Michelle Dayan : Je ne peux pas imaginer qu'un président de la République, et en particulier Emmanuel Macron, ne choisisse pas ses mots "chasse à l'homme". Il y a surtout une chasse à la femme, en tout cas dans les propos de Gérard Depardieu, et pas une chasse à l'homme. Les mots sont utilisés à dessein pour parler aux hommes, aux hommes virils, et il y en a encore beaucoup, et des femmes aussi, qui vous disent que finalement ces propos, ce n'est pas si grave, que c'est drôle, que finalement Gégé, il est comme ça. C'est une façon de raconter quelque chose de notre société.

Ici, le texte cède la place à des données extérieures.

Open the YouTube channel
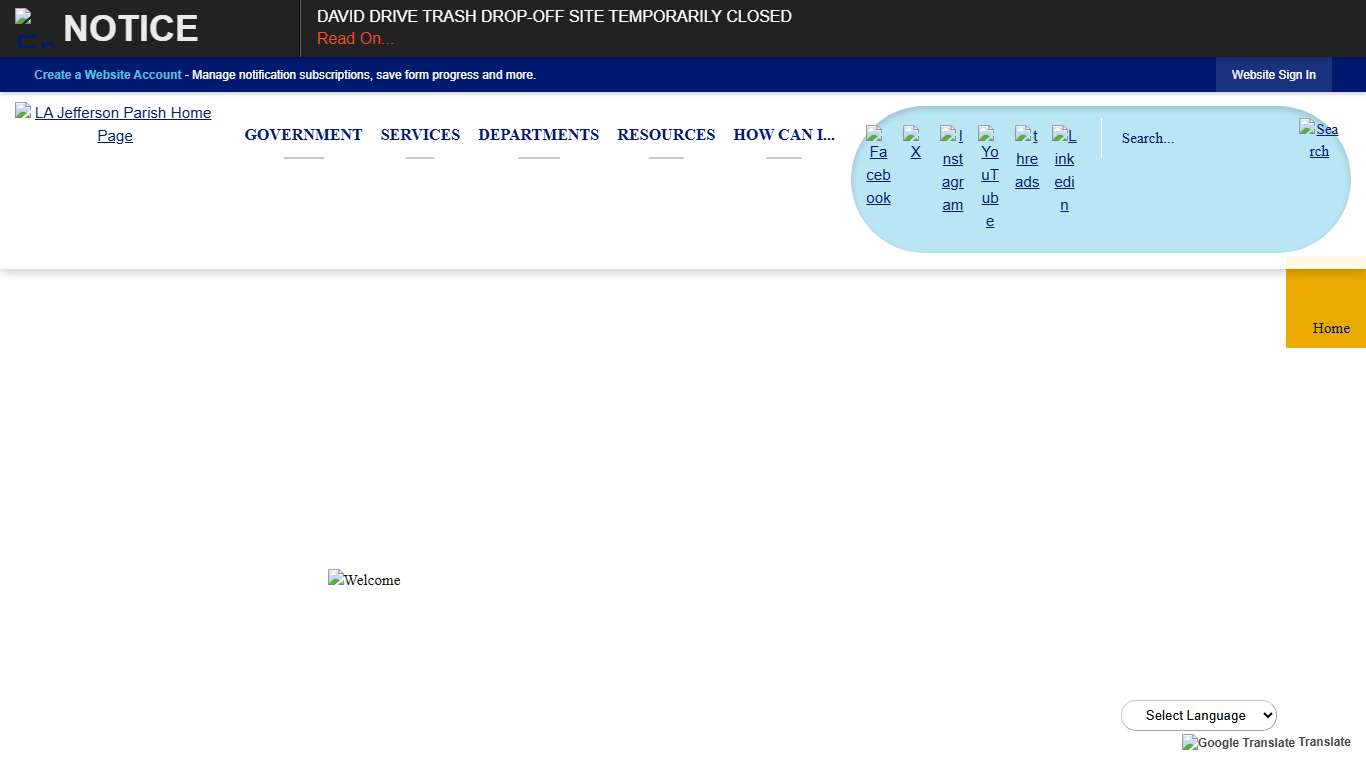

Emmanuel Macron parle de la présomption d'innocence. Il estime que c'est d'abord à la justice de se prononcer avant, éventuellement, de retirer la Légion d'honneur de Gérard Depardieu. En tant qu'avocate, vous êtes sensible à cet argument ?

En tant qu'avocate et citoyenne française, je suis extrêmement attachée à la présomption d'innocence qui est une valeur cardinale de notre État de droit. Mais la présomption d'innocence ne doit pas servir de prétexte à ne pas écouter des femmes qui se disent victimes de violences. Elle ne doit pas s'opposer à ce que j'appelle un crédit de véracité de celle qui parle. Je crois que c'est important, c'est une valeur trop importante pour la dévoyer ainsi. D'autant qu'en l'occurrence, si l'on parle notamment de cette caméra cachée dans l'émission "Complément d'enquête", il n'y a pas de sujet de présomption d'innocence parce que, hélas ou pas, il n'y a pas véritablement d'infractions pénales. Il n'y a pas de contexte non plus, parce que c'est assez clair, ce qui est dit.

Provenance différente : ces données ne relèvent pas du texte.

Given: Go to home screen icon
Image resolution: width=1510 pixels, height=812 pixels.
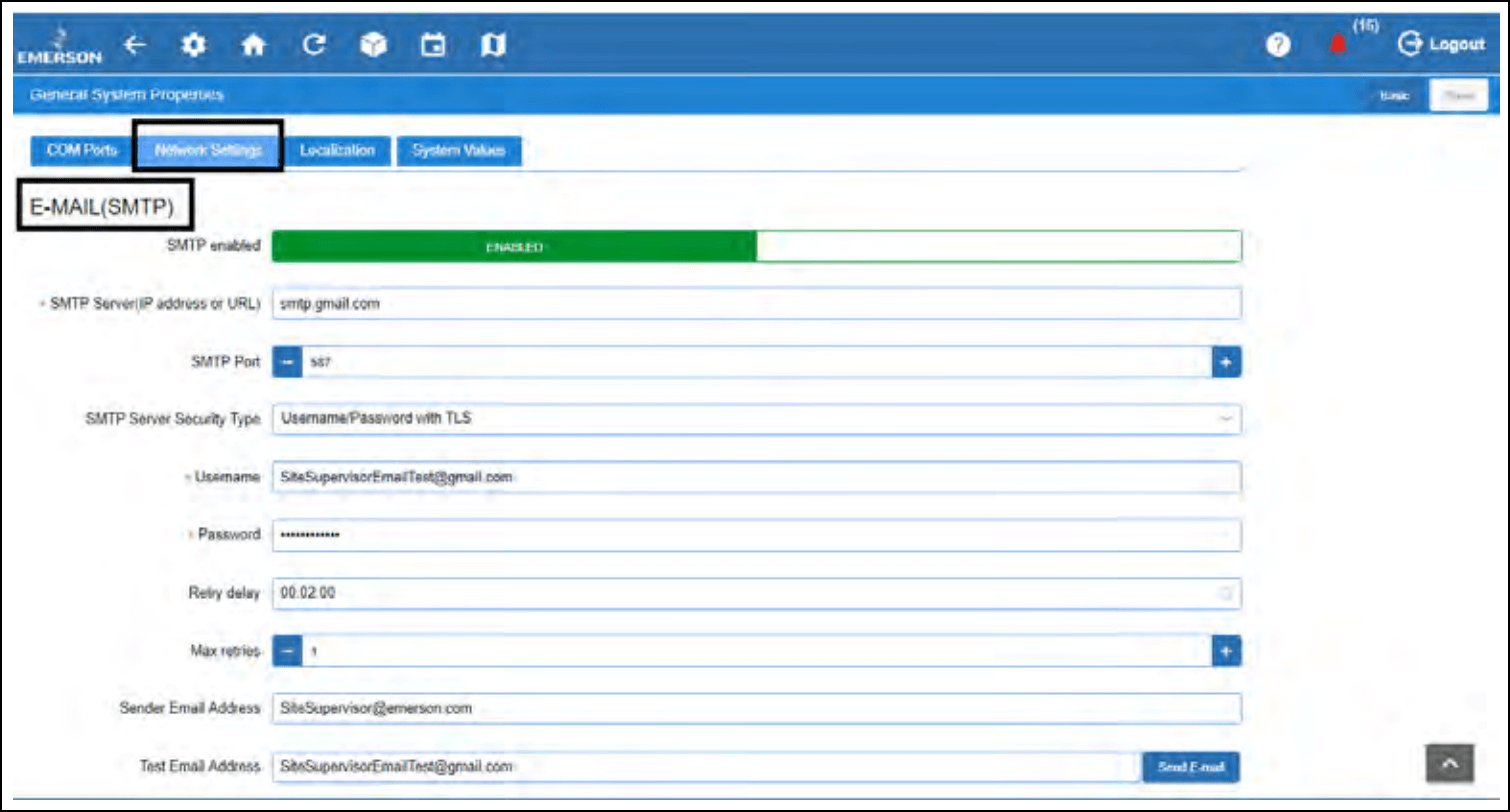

"Je suis un admirateur de Gérard Depardieu. Je le dis en tant que président de la République et en tant que citoyen, il rend fière la France", a déclaré Emmanuel Macron. Ce sont des paroles difficiles à entendre pour vous ?

On va revenir à l'origine de ce deuxième quinquennat : la lutte contre les violences faites aux femmes, grande cause nationale. Sauf que les violences faites aux femmes, elles commencent là, elles ne commencent pas dans les commissariats. Elles ne commencent pas dans les tribunaux correctionnels. Elles commencent à cet endroit-là, elles commencent dans l'image qu'on a de la femme. Lorsqu'on réduit la femme non pas à son corps, mais à ses organes génitaux comme le fait Gérard Depardieu, que l'homme ait besoin d'exprimer une libido débordante en se moquant éperdument du consentement de la femme, elle commence là, la lutte contre les violences faites aux femmes.

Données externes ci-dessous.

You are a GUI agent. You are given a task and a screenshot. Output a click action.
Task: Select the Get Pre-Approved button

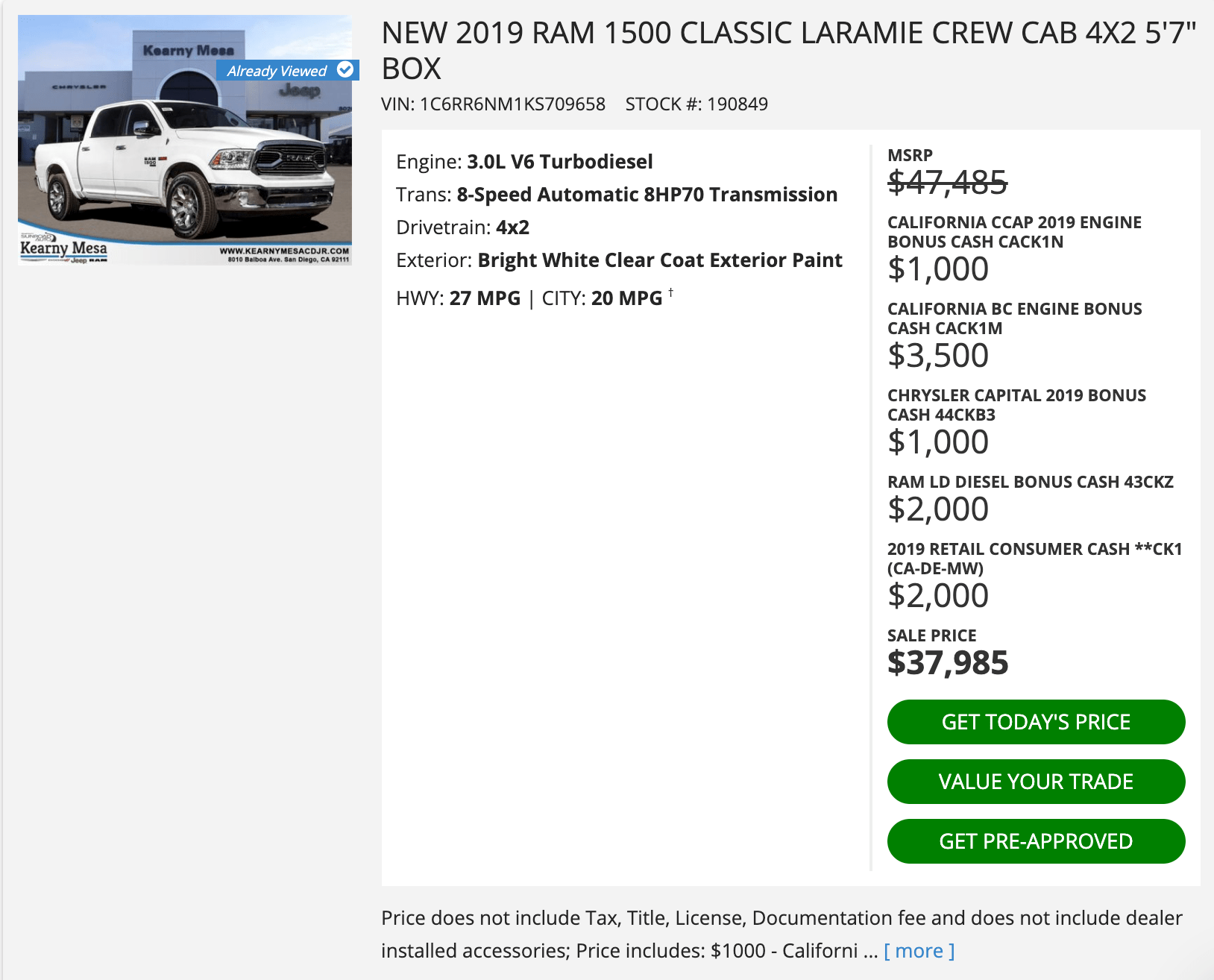point(1036,841)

Vous accusez à demi-mot le président de la République de participer à une sorte de continuum entre les mots et les agressions ?

Moi je n’accuse personne et pas particulièrement le président de la République. En revanche, la violence commence dans les propos de Gérard Depardieu et elle commence dans ceux qui volent à son soutien comme il y a quelques années de nombreux intellectuels ont volé au soutien de Dominique Strauss Khan, sans accorder une seconde une crédibilité, une véracité à la parole d'une femme de chambre. Qu'un président de la République, il a certainement ses raisons car il ne fait rien par hasard, vole à ce point à la défense de Gérard Depardieu, ça me choque.